1.         Motion for Mistrial During Dr. Peles’ Testimony

{24}     Vis-Com stipulated to liability prior to trial, leaving the jury to decide only the issues of causation of injuries and damages. During trial, Vis-Com elicited testimony from Dr. Peles that the damage to Cutliff’s vehicle was consistent with Cutliff having struck the vehicle in front of him before he was rear-ended by Hancock’s vehicle. The district court denied Cutliff’s motion for a mistrial but sustained his objection and instructed the jury to disregard this testimony.

{25}     Cutliff contends that Vis-Com intentionally elicited this testimony at trial, in violation of the stipulation to liability, to cast blame on Cutliff for causing the crash. Cutliff argues that this testimony was impermissible because it had the potential to interject comparative fault into the minds of the jurors, which could have had an impact on the final damage award. We are unpersuaded. The district court instructed the jury to disregard this testimony, and this Court presumes that the jury understood and complied with the instruction. See Vigil v. Miners Colfax Med. Ctr., 1994-NMCA-054, ¶ 22, 117 N.M. 665, 875 P.2d 1096 (“There is a presumption that the jury understood and complied with the court’s instructions.”). “It has long been the rule in this jurisdiction that unless it is clear that prejudice resulted because of evidence erroneously admitted, striking or instructing the jury to disregard it will cure the error and avoid reversal.” Apodaca v. Miller, 1968-NMSC-086, ¶ 21, 79 N.M. 160, 441 P.2d 200; see also id. (“Although we fully appreciate the argument that testimony once given cannot be erased from the minds of the jury, in our view it would make jury trials doubly hazardous if certain testimony, once admitted, could not be withdrawn by an instruction to this effect.”). We therefore hold that the district court did not abuse its discretion in denying Cutliff’s initial motion for a mistrial.

2.         Closing Argument

{26}     Cutliff next argues that the district court abused its discretion by denying his subsequent motion for a mistrial, made in response to opposing counsel’s argument to the jury that Cutliff failed to admit any medical bills into evidence. Cutliff objected because the parties had stipulated that they would not admit the medical bills into evidence. The district court instructed the jury to disregard the impermissible argument. Again, we are unpersuaded.
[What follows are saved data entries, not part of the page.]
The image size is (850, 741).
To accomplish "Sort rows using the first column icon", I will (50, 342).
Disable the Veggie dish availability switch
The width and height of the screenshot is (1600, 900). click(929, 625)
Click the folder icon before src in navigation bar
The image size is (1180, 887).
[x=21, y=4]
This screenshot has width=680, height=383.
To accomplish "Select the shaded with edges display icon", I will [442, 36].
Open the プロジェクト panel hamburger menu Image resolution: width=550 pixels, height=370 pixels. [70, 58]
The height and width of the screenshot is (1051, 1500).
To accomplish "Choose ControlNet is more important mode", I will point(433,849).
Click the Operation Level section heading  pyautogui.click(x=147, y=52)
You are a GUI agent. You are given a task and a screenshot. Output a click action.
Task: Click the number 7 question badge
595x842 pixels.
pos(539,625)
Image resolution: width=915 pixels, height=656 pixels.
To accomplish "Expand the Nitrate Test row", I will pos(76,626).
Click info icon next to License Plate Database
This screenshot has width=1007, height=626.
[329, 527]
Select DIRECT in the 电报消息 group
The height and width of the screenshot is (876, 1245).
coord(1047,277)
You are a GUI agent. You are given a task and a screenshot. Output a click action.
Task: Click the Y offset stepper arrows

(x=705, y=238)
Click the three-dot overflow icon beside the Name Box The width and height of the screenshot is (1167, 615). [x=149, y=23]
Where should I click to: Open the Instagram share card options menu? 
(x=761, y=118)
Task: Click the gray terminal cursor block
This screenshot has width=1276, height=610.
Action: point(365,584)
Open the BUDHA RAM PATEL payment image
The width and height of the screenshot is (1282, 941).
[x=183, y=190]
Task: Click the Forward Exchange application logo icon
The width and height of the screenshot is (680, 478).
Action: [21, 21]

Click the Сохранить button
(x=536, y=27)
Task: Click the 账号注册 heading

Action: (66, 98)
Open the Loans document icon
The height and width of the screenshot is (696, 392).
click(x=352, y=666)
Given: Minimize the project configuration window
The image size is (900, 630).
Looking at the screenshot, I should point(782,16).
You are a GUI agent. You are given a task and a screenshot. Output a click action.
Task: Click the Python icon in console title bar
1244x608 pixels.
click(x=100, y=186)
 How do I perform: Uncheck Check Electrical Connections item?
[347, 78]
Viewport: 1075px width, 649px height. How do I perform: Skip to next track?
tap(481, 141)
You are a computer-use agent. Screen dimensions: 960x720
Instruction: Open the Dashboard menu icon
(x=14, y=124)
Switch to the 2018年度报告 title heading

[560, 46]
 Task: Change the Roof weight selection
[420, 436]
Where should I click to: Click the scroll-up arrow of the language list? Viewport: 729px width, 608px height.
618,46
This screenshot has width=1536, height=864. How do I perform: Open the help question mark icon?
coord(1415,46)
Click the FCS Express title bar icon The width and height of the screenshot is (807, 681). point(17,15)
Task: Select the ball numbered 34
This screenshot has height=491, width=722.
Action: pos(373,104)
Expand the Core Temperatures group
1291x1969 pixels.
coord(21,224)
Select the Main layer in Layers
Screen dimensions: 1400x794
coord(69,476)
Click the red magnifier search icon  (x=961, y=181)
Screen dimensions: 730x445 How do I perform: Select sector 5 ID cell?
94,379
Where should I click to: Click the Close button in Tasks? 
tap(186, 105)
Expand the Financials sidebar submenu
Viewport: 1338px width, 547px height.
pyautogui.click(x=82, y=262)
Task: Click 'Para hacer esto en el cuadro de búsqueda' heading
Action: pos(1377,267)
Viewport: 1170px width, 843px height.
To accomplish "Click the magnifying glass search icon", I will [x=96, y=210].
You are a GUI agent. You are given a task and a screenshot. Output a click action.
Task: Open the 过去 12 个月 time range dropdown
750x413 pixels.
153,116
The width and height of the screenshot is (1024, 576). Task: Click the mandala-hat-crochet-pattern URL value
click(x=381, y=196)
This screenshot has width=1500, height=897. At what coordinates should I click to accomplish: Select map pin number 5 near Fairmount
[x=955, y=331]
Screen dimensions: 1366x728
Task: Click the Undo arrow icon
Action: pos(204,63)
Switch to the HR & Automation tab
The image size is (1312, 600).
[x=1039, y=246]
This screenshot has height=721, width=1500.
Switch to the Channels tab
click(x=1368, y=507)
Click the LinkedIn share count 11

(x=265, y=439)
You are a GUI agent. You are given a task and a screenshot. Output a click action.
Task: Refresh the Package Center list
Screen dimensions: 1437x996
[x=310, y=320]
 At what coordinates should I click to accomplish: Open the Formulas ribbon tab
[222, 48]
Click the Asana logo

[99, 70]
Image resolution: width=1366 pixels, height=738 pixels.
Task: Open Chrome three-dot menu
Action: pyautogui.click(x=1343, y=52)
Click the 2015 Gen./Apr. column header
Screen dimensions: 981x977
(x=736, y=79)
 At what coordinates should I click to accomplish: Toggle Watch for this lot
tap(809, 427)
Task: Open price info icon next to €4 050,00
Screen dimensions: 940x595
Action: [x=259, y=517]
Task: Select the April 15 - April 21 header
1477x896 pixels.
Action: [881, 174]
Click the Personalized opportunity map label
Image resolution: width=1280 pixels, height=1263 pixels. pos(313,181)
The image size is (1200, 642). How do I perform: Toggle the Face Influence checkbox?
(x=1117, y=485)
{27}     The district court timely provided a curative jury instruction. Moreover, the district court specifically instructed the jury about the type of damages it could award to Cutliff, an instruction which, at Cutliff’s request, did not include damages for medical expenses. Cutliff failed to show that counsel’s comment “was reasonably calculated to cause and probably did cause the rendition of an improper judgment in the case.” Benavidez v. City of Gallup, 2007-NMSC-026, ¶ 16, 141 N.M. 808, 161 P.3d 853 (internal quotation marks and citation omitted). “We cannot indulge in conjecture or speculation concerning the basis for the jury’s award, and must assume that the jury followed” the jury instructions and that the district court’s curative instruction remedied any prejudice. State ex rel. State Highway Comm’n v. Martinez, 1970-NMSC-062, ¶ 16, 81 N.M. 442, 468 P.2d 413. The district court did not abuse its discretion in denying Cutliff’s second motion for a mistrial.

CONCLUSION

{28}     For the foregoing reasons, we affirm.

{29}     IT IS SO ORDERED.

BRIANA H. ZAMORA, Judge

WE CONCUR:

LINDA M. VANZI, Judge

MEGAN P. DUFFY, Judge



[1] Cutliff does not dispute Dr. Peles’ qualifications as a biomechanical engineer.

[2] Cutliff argues that the medical records would be admissible under Rule 11-803(4), but does not identify where in the record this argument was preserved. See Woolwine v. Furr’s, Inc., 1987-NMCA-133, ¶ 20, 106 N.M. 492, 745 P.2d 717 (“To preserve an issue for review on appeal, it must appear that appellant fairly invoked a ruling of the trial court on the same grounds argued in the appellate court.”). We decline to address this unpreserved argument.